▸ **To do**: Can you give all the records again without altering a single character?

----------------------------------------

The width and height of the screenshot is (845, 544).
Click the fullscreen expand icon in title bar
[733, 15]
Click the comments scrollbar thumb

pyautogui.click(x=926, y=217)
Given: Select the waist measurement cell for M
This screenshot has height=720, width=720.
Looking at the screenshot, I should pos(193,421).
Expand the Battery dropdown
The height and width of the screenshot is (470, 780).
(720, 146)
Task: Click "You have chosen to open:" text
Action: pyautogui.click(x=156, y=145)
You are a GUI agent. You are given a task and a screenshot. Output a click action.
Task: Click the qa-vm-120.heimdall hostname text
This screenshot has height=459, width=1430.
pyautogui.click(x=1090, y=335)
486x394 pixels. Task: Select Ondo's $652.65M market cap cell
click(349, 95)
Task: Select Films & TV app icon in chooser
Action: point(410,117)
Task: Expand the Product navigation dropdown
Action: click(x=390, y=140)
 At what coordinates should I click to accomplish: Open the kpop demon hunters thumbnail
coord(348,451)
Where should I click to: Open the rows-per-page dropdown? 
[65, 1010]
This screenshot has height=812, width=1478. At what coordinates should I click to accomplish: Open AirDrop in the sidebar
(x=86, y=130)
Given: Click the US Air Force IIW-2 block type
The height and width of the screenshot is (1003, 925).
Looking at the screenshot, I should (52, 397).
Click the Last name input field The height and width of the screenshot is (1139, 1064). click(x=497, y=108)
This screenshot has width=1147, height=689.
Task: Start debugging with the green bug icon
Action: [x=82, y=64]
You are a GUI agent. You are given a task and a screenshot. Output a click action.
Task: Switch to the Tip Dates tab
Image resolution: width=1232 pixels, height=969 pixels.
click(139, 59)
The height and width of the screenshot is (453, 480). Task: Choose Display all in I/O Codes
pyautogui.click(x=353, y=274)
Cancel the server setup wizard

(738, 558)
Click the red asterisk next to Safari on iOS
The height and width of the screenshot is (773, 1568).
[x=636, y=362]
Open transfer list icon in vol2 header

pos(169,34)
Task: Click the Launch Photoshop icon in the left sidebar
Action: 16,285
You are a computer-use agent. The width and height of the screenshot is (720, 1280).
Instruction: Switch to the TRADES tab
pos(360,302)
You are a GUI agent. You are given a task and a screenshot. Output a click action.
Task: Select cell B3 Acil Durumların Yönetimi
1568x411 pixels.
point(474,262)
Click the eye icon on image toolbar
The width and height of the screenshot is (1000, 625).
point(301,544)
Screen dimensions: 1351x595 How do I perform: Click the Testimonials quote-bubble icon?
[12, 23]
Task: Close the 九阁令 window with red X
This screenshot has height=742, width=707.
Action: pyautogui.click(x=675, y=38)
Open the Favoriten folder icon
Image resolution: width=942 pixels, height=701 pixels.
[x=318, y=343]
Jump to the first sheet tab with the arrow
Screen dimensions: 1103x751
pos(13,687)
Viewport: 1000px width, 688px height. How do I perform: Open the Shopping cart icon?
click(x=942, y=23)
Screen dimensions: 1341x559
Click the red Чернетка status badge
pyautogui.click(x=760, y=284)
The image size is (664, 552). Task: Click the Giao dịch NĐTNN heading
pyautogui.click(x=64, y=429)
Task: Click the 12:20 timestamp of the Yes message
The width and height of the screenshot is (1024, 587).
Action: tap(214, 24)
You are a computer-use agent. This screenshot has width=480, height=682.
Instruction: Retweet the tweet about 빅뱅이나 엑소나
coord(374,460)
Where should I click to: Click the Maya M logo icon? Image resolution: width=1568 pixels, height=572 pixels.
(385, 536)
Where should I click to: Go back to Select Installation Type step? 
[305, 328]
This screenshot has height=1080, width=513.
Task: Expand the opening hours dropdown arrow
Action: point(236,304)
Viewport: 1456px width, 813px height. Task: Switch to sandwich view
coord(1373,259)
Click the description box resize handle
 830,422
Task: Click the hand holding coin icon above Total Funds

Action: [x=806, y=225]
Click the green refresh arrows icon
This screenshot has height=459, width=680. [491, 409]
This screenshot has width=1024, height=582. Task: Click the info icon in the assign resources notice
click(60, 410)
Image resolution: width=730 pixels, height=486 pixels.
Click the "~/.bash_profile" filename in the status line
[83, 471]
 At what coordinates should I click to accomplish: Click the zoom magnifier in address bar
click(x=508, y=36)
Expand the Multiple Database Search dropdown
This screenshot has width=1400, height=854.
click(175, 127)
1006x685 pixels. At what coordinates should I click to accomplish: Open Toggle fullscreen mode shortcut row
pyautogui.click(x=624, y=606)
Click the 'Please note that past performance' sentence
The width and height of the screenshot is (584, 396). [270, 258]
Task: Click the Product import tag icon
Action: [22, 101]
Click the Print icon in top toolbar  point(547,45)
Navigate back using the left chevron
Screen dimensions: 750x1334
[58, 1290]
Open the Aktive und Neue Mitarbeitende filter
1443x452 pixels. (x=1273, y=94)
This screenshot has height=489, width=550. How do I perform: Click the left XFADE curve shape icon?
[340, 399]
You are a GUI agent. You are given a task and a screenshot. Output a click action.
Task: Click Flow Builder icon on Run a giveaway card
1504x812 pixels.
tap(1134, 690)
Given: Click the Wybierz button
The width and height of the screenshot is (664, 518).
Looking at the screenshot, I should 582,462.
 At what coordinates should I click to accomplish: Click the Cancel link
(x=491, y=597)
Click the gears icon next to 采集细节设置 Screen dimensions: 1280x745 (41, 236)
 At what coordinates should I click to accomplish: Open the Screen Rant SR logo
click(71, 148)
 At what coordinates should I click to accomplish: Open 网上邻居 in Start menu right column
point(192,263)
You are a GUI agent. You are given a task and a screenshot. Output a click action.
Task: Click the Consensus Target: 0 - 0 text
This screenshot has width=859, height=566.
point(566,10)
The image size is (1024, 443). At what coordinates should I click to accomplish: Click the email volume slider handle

----------------------------------------

▸ **Response**:
The width and height of the screenshot is (845, 544).
Click the fullscreen expand icon in title bar
[733, 15]
Click the comments scrollbar thumb

pyautogui.click(x=926, y=217)
Given: Select the waist measurement cell for M
This screenshot has height=720, width=720.
Looking at the screenshot, I should pos(193,421).
Expand the Battery dropdown
The height and width of the screenshot is (470, 780).
(720, 146)
Task: Click "You have chosen to open:" text
Action: pyautogui.click(x=156, y=145)
You are a GUI agent. You are given a task and a screenshot. Output a click action.
Task: Click the qa-vm-120.heimdall hostname text
This screenshot has height=459, width=1430.
pyautogui.click(x=1090, y=335)
486x394 pixels. Task: Select Ondo's $652.65M market cap cell
click(349, 95)
Task: Select Films & TV app icon in chooser
Action: point(410,117)
Task: Expand the Product navigation dropdown
Action: click(x=390, y=140)
 At what coordinates should I click to accomplish: Open the kpop demon hunters thumbnail
coord(348,451)
Where should I click to: Open the rows-per-page dropdown? 
[65, 1010]
This screenshot has height=812, width=1478. At what coordinates should I click to accomplish: Open AirDrop in the sidebar
(x=86, y=130)
Given: Click the US Air Force IIW-2 block type
The height and width of the screenshot is (1003, 925).
Looking at the screenshot, I should (52, 397).
Click the Last name input field The height and width of the screenshot is (1139, 1064). click(x=497, y=108)
This screenshot has width=1147, height=689.
Task: Start debugging with the green bug icon
Action: [x=82, y=64]
You are a GUI agent. You are given a task and a screenshot. Output a click action.
Task: Switch to the Tip Dates tab
Image resolution: width=1232 pixels, height=969 pixels.
click(139, 59)
The height and width of the screenshot is (453, 480). Task: Choose Display all in I/O Codes
pyautogui.click(x=353, y=274)
Cancel the server setup wizard

(738, 558)
Click the red asterisk next to Safari on iOS
The height and width of the screenshot is (773, 1568).
[x=636, y=362]
Open transfer list icon in vol2 header

pos(169,34)
Task: Click the Launch Photoshop icon in the left sidebar
Action: 16,285
You are a computer-use agent. The width and height of the screenshot is (720, 1280).
Instruction: Switch to the TRADES tab
pos(360,302)
You are a GUI agent. You are given a task and a screenshot. Output a click action.
Task: Select cell B3 Acil Durumların Yönetimi
1568x411 pixels.
point(474,262)
Click the eye icon on image toolbar
The width and height of the screenshot is (1000, 625).
point(301,544)
Screen dimensions: 1351x595 How do I perform: Click the Testimonials quote-bubble icon?
[12, 23]
Task: Close the 九阁令 window with red X
This screenshot has height=742, width=707.
Action: pyautogui.click(x=675, y=38)
Open the Favoriten folder icon
Image resolution: width=942 pixels, height=701 pixels.
[x=318, y=343]
Jump to the first sheet tab with the arrow
Screen dimensions: 1103x751
pos(13,687)
Viewport: 1000px width, 688px height. How do I perform: Open the Shopping cart icon?
click(x=942, y=23)
Screen dimensions: 1341x559
Click the red Чернетка status badge
pyautogui.click(x=760, y=284)
The image size is (664, 552). Task: Click the Giao dịch NĐTNN heading
pyautogui.click(x=64, y=429)
Task: Click the 12:20 timestamp of the Yes message
The width and height of the screenshot is (1024, 587).
Action: tap(214, 24)
You are a computer-use agent. This screenshot has width=480, height=682.
Instruction: Retweet the tweet about 빅뱅이나 엑소나
coord(374,460)
Where should I click to: Click the Maya M logo icon? Image resolution: width=1568 pixels, height=572 pixels.
(385, 536)
Where should I click to: Go back to Select Installation Type step? 
[305, 328]
This screenshot has height=1080, width=513.
Task: Expand the opening hours dropdown arrow
Action: point(236,304)
Viewport: 1456px width, 813px height. Task: Switch to sandwich view
coord(1373,259)
Click the description box resize handle
 830,422
Task: Click the hand holding coin icon above Total Funds

Action: [x=806, y=225]
Click the green refresh arrows icon
This screenshot has height=459, width=680. [491, 409]
This screenshot has width=1024, height=582. Task: Click the info icon in the assign resources notice
click(60, 410)
Image resolution: width=730 pixels, height=486 pixels.
Click the "~/.bash_profile" filename in the status line
[83, 471]
 At what coordinates should I click to accomplish: Click the zoom magnifier in address bar
click(x=508, y=36)
Expand the Multiple Database Search dropdown
This screenshot has width=1400, height=854.
click(175, 127)
1006x685 pixels. At what coordinates should I click to accomplish: Open Toggle fullscreen mode shortcut row
pyautogui.click(x=624, y=606)
Click the 'Please note that past performance' sentence
The width and height of the screenshot is (584, 396). [270, 258]
Task: Click the Product import tag icon
Action: [22, 101]
Click the Print icon in top toolbar  point(547,45)
Navigate back using the left chevron
Screen dimensions: 750x1334
[58, 1290]
Open the Aktive und Neue Mitarbeitende filter
1443x452 pixels. (x=1273, y=94)
This screenshot has height=489, width=550. How do I perform: Click the left XFADE curve shape icon?
[340, 399]
You are a GUI agent. You are given a task and a screenshot. Output a click action.
Task: Click Flow Builder icon on Run a giveaway card
1504x812 pixels.
tap(1134, 690)
Given: Click the Wybierz button
The width and height of the screenshot is (664, 518).
Looking at the screenshot, I should 582,462.
 At what coordinates should I click to accomplish: Click the Cancel link
(x=491, y=597)
Click the gears icon next to 采集细节设置 Screen dimensions: 1280x745 (41, 236)
 At what coordinates should I click to accomplish: Open the Screen Rant SR logo
click(71, 148)
 At what coordinates should I click to accomplish: Open 网上邻居 in Start menu right column
point(192,263)
You are a GUI agent. You are given a task and a screenshot. Output a click action.
Task: Click the Consensus Target: 0 - 0 text
This screenshot has width=859, height=566.
point(566,10)
The image size is (1024, 443). At what coordinates should I click to accomplish: Click the email volume slider handle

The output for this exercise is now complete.